The Pure Light Dharani Sutra is the world's oldest surviving woodblock print.

In Korea, an example of woodblock printing from the eighth century was discovered in 1966. A copy of the Buddhist Dharani Sutra called the Pure Light Dharani Sutra (Korean무구정광대다라니경; Hanja無垢淨光大陀羅尼經; RRMugu jeonggwang dae darani-gyeong), discovered in Gyeongju, South Korea in a Silla dynasty pagoda that was repaired in 751 AD,[7] was undated but must have been created sometime before the reconstruction of the Shakyamuni Pagoda of Bulguk Temple, Kyongju Province in 751 AD.[8][9][10][11][12] The document is estimated to have been created no later than 704 AD.[7]

The printing process[edit]

The manuscript is transcribed onto thin slightly waxed sheets of paper by a professional calligrapher. The wax prevents the ink from being as readily absorbed into the paper, allowing more ink to be absorb onto another surface. The paper is placed ink side down onto a wooden block on which a thin layer of rice paste has been thinly spread. The back of the paper is rubbed with a flat palm-fibre brush so that the wet rice paste absorbs some of the ink and an impression of the inked area is left on the block. The engraver uses a set of sharp-edged tools to cut away the uninked areas of the wood block in essence raising an inverse image of the original calligraphy above the background.

While carving, the knife is held like a dagger in the right hand and guided by the middle finger of the left hand, drawing towards the cutter. The vertical lines are cut first, then the block is rotated 90 degrees and the horizontal lines cut.[13]

Four proof-readings are normally required – the transcript, the corrected transcript, first sample print from block and after any corrections have been made. A small correction to a block can be made by cutting a small notch and hammering in a wedge-shaped piece of wood. Larger errors require an inlay. After this the block is washed to remove any refuse.

To print, the block is fixed firmly on a table. The printer takes a round horsehair inking brush and applies ink with a vertical motion. The paper is then laid on the block and rubbed with a long narrow pad to transfer the impression to the paper. The paper is peeled off and set to dry. Because of the rubbing process, printing is only done on one side of the paper, and the paper is thinner than in the west, but two pages are normally printed at once.

Sample copies were sometimes made in red or blue, but black ink was always used for production. It is said that a skilled printer could produce as many as 1500 or 2000 double sheets in a day. Blocks can be stored and reused when extra copies are needed. 15,000 prints can be taken from a block with a further 10,000 after touching up.[14]

Spread of printing across East Asia[edit]

Printing started in China in 593 AD.[15] Printing was promoted by the spread of Buddhism.

- Data segment -
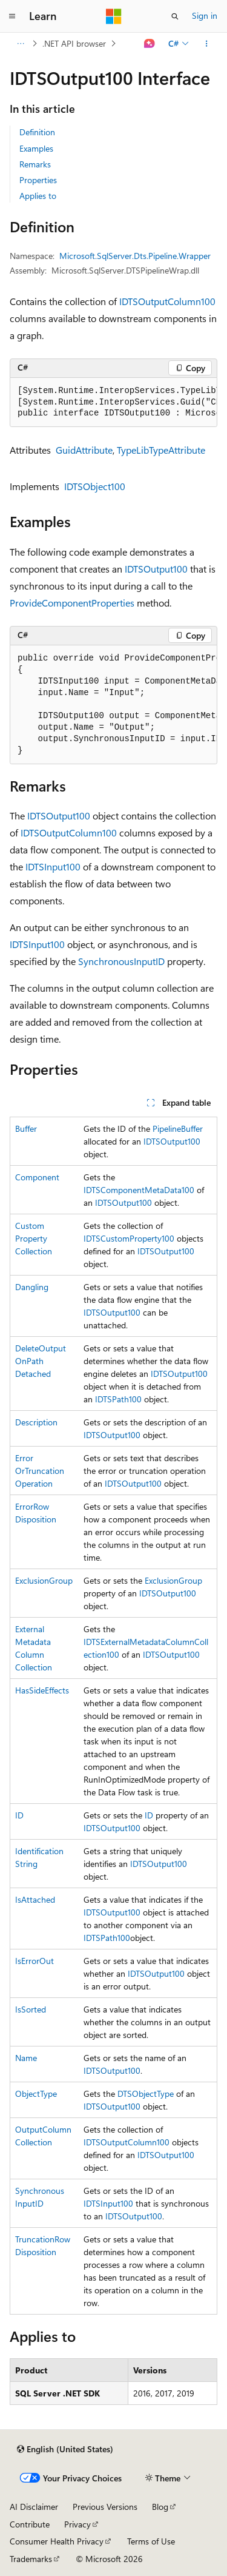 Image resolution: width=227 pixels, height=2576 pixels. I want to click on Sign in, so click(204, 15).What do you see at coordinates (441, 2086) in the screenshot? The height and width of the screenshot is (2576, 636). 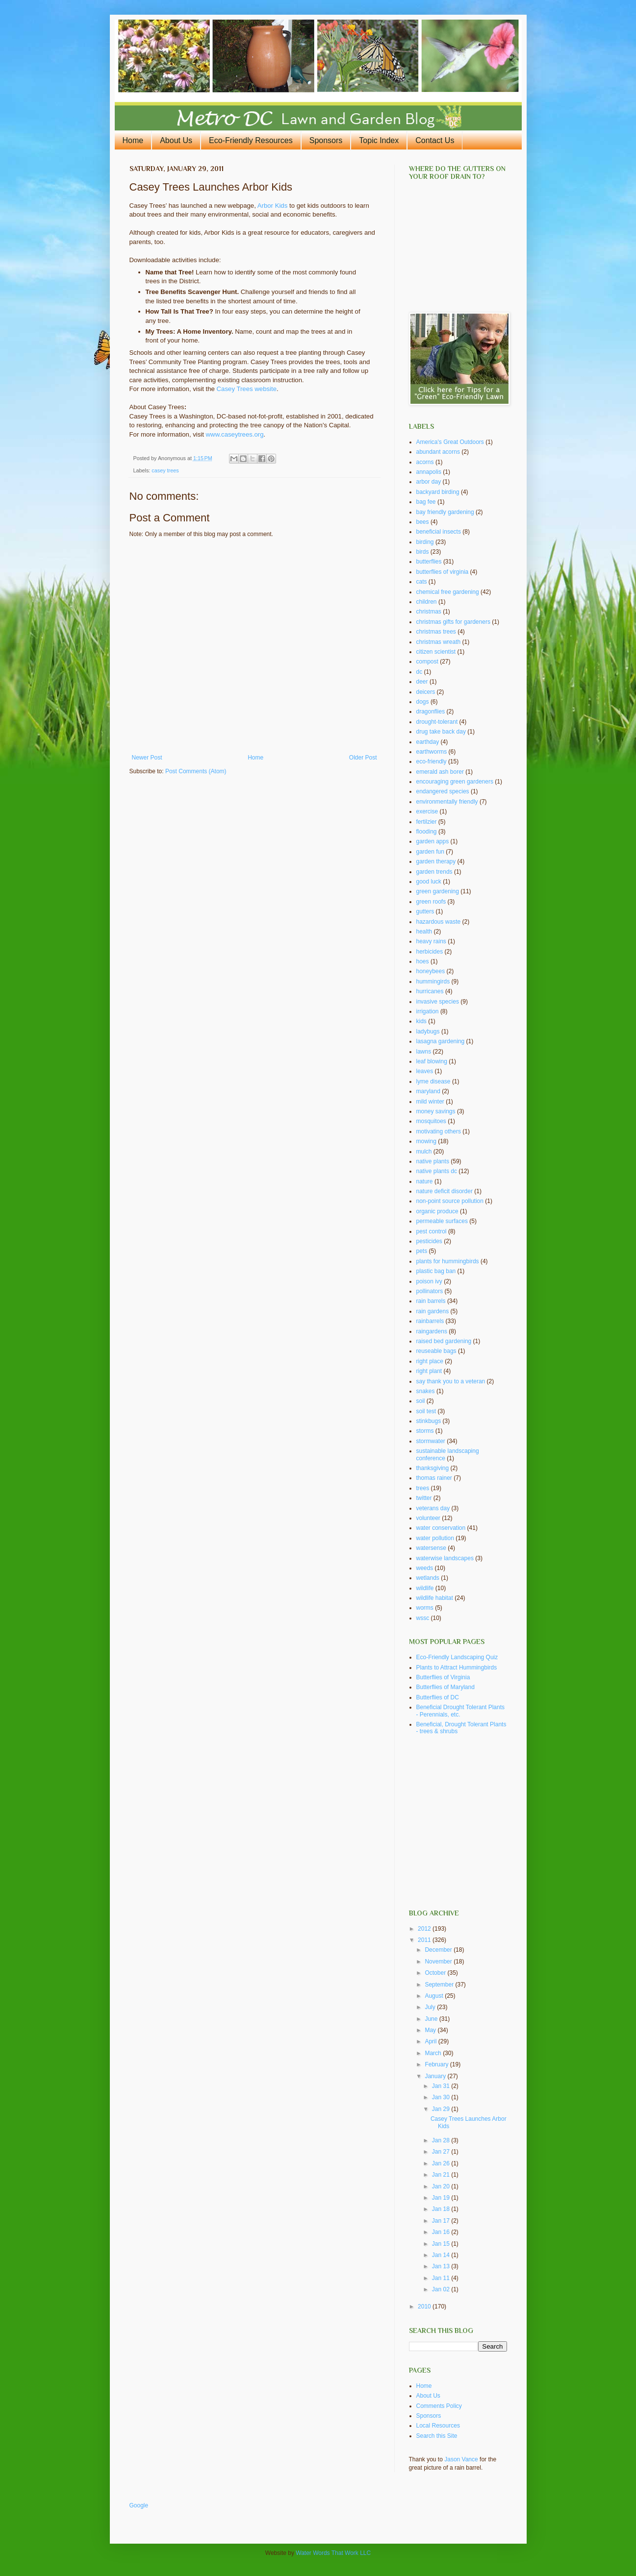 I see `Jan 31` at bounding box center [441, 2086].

- Given request A -
List the four proof-readings that the woodblock printing text says are normally required.
- Given request B -
Using the woodblock printing text, decide whether each statement agrees with it. Answer yes or no and quote the words that decide it.
(i) Black ink was used for production copies.
(ii) Horizontal lines are carved before vertical lines.
(iii) Printing is done on both sides of the paper.
- Given request C -
Extend the woodblock printing text from its last sentence.

- Right answer A -
1. The transcript
2. The corrected transcript
3. The first sample print from the block
4. The print after any corrections have been made

- Right answer B -
(i) Yes: "black ink was always used for production"
(ii) No: "The vertical lines are cut first, then the block is rotated 90 degrees and the horizontal lines cut."
(iii) No: "printing is only done on one side of the paper"

- Right answer C -
The Buddhist scroll known as the "Great Dharani Sutra of Immaculate and Pure Light" or "Spotless Pure Light Dharani Sutra" (Korean무구정광대다라니경; Hanja無垢淨光大陀羅尼經; RRMugu jeonggwang dae darani-gyeong) is currently the oldest surviving woodblock print.[16][17] It was published in Korea before the year 751 A.D. during the Silla Kingdom.[8] This Darani Sutra was found inside the Seokga Pagoda of Bulguksa Temple in Gyeongju, Korea. Bulguksa Temple in Gyeongju in October 1966 within the seokgatap (释迦塔) while dismantling the tower to repair much of the sari was found with the prints. One row of the darani gyeongmun 8–9 are printed in the form of a roll. Tripitaka Koreana was printed between 1011 and 1082. It is the world's most comprehensive and oldest intact version of Buddhist canon. A reprint in 1237–51 used 81,258 blocks of magnolia wood, carved on both sides, which are still kept almost intact at Haeinsa. A printing office was established in the National Academy in 1101 and the Goryeo government collection numbered several tens of thousands.[18]

In Japan, one thousand copies of the Lotus sutra were printed in 1009 as a pious work, not intended to be read and therefore legibility was not so important. The spread of printing outside Buddhist circles didn't develop until the end of the 16th century.[19]

The westward movement of printing started from eastern Turkestan where printing in the Uyghur language appeared in about 1300, though the page numbers and descriptions are in Chinese. Both blocks and moveable type printing has been discovered at Turfan as well as several hundred wooden type for Uighur. After the Mongols conquered Turfan, a great number of Uighurs were recruited into the Mongol army and after the Mongols incorporated Persia in the middle of the 13th century, paper money was printed in Tabriz in 1294, following the Chinese system. The first description of the Chinese printing system was made by Rashid-al-Din Hamadani in 1301–11 in his history of the world.

Some fifty pieces of printed matter have been found in Egypt printed between 900 and 1300 in black ink on paper by the rubbing method in the Chinese style. Although there is no transmission evidence, experts believe there is a connection.[20]

According to the American art historian A. Hyatt Mayor, "it was the Chinese who really discovered the means of communication that was to dominate until our age."[21] Both woodblock and movable type printing were replaced in the second half of the 19th century by western-style printing, initially lithography.[22]

Movable type[edit]

Ceramic movable type in China[edit]

Bi Sheng (毕昇) (990–1051) developed the first known movable-type system for printing in China around 1040 AD during the Northern Song dynasty, using ceramic materials.[23][24] As described by the Chinese scholar Shen Kuo (沈括) (1031–1095):

When he wished to print, he took an iron frame and set it on the iron plate. In this he placed the types, set close together. When the frame was full, the whole made one solid block of type. He then placed it near the fire to warm it. When the paste [at the back] was slightly melted, he took a smooth board and pressed it over the surface, so that the block of type became as even as a whetstone.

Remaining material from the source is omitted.